Anyway! Unrealistic expectations! As mentioned earlier, the people I pork aren't as attractive as people on TV, and the situations I find myself in on a daily basis aren't quite as exciting as they are on... say... 24. For example, while I'm sure he uses them, you never ever see Jack Bauer popping into the drugstore to buy Tucks Medicated Pads. (Mmm. So cooling.)

OOH! And here's another thing that inflames my Tuck hole. Not only do TV characters get to be super attractive and have wildly exciting lives, they also get to have "season finales" in which something absolutely bat-poop bonkers happens to them, and then? THEY GET FOUR FREAKING MONTHS OFF!! That ain't right, playas. That ain't right.

And what's worse? Most of these shows don't even deserve a vacation. Here are just a few examples of the many shows that are having season finales (and undeserved vacations) this week:

Smallville (CW, Thurs May 14, 8 pm). Superboy is informed that he must kill Doomsday before he can go on summer vacation. THAT'S all I have to do to get time off around here? Where's that intern??

Grey's Anatomy (ABC, Thurs May 14, 9 pm). In the season finale, Izzie catches an inoperable brain tumor. Oh, puh-leeze! Some people will do anything to get a vacation.

Desperate Housewives (ABC, Sun May 17, 9 pm). Blaming them for the death of his wife and daughter, crazy Dave kidnaps Susan and her son, MJ. Dude! You do NOT want to be stuck with that harpie for four months!

24 (FOX, Mon May 18, 8 pm). Okay, after suffering through the betrayal of Tony Almeida, a siege on the White House, and being exposed to a near-lethal bio-weapon attack, perhaps Jack Bauer deserves a vacation. He can even borrow my Tucks.

Gossip Girl (CW, Mon May 18, 8 pm). It's graduation day and what better way to ruin everything for the gang than with an earth-shattering revelation sent by Gossip Girl herself! (Luckily, everyone will have four months off to have sex and think about it.)

CSI: Miami (CBS, Mon May 18, 10 pm). These guys can't take four months off, because my grandmother is the only person who watches them, and I seriously doubt she's gonna make it that long!

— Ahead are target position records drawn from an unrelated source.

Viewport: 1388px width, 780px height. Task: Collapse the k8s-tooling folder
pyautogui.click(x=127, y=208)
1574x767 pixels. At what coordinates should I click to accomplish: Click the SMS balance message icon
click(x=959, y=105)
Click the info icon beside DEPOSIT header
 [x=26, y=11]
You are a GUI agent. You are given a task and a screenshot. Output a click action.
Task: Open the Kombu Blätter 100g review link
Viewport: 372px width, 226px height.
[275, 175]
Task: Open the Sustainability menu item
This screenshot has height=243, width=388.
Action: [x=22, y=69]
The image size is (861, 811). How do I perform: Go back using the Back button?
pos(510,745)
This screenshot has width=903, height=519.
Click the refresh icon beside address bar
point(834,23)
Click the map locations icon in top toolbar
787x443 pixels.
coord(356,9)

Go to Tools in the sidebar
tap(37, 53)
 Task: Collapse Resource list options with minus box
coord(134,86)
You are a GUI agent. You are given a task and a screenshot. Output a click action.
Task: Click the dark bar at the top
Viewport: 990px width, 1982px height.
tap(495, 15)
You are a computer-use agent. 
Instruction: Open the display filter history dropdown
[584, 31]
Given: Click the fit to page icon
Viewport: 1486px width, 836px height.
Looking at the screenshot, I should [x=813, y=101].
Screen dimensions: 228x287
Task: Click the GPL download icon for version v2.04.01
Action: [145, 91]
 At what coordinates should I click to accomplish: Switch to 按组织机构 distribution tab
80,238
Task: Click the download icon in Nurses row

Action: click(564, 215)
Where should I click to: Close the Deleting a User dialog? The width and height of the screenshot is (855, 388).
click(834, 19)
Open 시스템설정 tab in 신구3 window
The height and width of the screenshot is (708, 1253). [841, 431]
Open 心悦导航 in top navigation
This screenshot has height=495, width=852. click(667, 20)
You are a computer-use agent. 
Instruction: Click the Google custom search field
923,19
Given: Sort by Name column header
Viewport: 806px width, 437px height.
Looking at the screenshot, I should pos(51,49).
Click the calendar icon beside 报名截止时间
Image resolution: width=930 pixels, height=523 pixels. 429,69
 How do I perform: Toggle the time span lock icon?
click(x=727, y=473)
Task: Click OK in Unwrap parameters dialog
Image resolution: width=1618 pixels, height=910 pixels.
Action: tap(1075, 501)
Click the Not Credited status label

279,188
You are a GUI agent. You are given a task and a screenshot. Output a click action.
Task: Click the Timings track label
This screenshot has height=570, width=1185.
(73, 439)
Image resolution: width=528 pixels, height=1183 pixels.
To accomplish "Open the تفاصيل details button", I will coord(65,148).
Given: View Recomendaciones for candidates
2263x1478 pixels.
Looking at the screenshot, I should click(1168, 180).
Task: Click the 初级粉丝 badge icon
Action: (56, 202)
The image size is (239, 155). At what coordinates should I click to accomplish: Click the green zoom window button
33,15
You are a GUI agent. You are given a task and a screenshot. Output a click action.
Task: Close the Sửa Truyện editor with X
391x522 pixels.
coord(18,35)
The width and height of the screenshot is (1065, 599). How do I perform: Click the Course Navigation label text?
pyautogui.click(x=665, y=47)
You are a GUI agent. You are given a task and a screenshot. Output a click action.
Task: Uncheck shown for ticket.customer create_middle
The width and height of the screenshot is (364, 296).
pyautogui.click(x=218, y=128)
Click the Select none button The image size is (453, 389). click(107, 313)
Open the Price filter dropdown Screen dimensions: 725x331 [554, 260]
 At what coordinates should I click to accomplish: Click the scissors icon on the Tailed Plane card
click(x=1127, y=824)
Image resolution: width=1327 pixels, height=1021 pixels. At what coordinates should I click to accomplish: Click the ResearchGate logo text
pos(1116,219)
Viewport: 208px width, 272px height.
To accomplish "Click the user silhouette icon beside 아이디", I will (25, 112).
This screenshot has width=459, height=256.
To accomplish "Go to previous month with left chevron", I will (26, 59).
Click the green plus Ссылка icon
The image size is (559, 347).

American Idol (FOX, Wed May 20, 8 pm). Forget these guys: I'm the one who desperately needs a vacation from off-key screeching, blind piano players, Christian choir leaders, hillbilly oil riggers, anyone named "Lil Rounds" or "Anoop," gay musical-theater majors, and especially Randy, Kara, Simon, and... Paula? Please. You have four months. Get back on the painkillers!